▸ WORK ITEM: Your answer should be every line from the records that contains "label".

▸ PROVIDED MATERIAL:
════════

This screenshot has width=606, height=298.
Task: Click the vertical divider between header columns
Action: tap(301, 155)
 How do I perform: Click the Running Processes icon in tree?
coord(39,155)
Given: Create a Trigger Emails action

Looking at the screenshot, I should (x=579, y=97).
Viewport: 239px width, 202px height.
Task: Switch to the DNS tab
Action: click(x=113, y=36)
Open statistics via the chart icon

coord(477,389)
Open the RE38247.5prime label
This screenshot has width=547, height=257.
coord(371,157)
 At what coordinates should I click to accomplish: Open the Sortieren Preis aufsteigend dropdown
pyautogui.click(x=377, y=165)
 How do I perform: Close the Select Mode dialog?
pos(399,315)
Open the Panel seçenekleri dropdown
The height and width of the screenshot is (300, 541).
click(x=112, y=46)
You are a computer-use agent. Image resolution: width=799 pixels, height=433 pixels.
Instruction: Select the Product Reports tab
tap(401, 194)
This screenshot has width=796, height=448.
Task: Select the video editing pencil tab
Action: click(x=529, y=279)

════════

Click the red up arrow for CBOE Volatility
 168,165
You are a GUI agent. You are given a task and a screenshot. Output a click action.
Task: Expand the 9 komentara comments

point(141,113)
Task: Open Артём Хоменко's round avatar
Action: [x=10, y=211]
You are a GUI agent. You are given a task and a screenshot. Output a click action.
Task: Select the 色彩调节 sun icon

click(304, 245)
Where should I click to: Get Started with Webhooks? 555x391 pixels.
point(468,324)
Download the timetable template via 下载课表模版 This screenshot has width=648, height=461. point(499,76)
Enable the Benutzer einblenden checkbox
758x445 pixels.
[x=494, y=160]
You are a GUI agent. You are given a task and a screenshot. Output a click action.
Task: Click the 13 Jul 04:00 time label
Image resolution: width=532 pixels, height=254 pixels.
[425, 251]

════════

▸ TASK ANSWER:
Open the RE38247.5prime label
Task: Click the 13 Jul 04:00 time label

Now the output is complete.